Additionally, Mesa's proximity to Phoenix and its growing job market makes it appealing to young professionals. This demographic is known for seeking rental properties that offer convenience and accessibility to employment opportunities.

If the cash-on-cash return were to drop below 2.0%, it might suggest that the investment is less attractive, potentially indicating higher risks or lower profitability.

Source: Mashvisor

So, is it worth buying property in Mesa? Absolutely!

Mesa, Arizona, offers a compelling case for real estate investment, thanks to its impressive livability score of 81. This high score reflects the city's excellent quality of life, abundant recreational activities, and strong community spirit.

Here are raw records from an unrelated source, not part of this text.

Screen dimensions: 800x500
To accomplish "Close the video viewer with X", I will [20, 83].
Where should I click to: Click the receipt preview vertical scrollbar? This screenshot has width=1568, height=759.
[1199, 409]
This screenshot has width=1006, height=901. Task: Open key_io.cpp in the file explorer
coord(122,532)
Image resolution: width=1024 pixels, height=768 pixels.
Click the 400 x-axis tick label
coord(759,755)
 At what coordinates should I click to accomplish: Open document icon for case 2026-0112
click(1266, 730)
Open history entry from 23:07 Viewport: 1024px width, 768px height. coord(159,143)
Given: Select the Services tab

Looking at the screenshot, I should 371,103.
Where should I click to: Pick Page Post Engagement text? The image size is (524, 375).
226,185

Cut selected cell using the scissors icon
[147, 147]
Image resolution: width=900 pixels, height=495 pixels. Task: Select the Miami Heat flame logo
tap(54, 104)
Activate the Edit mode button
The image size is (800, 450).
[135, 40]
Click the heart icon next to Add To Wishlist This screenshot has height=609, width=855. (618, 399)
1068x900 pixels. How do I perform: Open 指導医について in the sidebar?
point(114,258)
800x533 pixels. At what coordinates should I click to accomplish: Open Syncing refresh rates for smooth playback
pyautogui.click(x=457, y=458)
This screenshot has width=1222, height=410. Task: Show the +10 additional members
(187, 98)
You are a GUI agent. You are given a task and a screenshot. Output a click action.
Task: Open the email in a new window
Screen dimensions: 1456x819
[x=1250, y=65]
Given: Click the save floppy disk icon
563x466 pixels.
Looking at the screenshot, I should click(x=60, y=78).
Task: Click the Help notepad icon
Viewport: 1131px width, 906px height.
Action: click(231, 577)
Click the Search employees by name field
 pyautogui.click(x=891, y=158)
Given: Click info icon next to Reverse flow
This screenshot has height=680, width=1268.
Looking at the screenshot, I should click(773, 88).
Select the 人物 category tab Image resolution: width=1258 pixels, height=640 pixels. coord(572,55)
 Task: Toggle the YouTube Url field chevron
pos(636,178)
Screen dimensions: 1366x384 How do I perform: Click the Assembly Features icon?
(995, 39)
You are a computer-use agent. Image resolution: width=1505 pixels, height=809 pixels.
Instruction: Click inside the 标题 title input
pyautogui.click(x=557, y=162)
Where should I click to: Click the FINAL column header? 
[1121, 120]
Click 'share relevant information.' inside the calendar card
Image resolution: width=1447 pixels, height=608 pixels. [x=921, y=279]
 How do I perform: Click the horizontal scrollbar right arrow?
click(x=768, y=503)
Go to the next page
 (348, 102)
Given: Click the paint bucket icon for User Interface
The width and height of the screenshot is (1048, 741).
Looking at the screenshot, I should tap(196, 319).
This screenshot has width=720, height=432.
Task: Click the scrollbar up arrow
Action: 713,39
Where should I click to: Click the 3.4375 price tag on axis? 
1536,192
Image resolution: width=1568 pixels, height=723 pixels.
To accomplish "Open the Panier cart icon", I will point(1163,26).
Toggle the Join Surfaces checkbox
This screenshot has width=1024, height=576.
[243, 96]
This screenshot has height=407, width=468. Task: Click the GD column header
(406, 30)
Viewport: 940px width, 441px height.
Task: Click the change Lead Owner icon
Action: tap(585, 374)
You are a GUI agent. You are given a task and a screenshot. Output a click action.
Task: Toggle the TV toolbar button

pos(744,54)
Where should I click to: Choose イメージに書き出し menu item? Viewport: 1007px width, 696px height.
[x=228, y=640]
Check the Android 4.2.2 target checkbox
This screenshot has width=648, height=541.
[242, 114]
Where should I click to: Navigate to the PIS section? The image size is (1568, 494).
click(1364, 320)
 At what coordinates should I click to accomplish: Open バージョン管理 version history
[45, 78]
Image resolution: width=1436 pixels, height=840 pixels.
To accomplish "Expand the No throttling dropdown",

Moreover, major data center projects by companies like Meta and Novva are set to significantly boost real estate values by 2026. These developments, totaling billions in investment, promise to boost the local economy and increase property demand.

Additionally, Mesa's population is on the rise, with projections indicating continued growth. This trend suggests a sustained demand for housing, making it a promising area for real estate investment. The city's 4.0% cash-on-cash return for Airbnb properties further highlights its potential for profitability.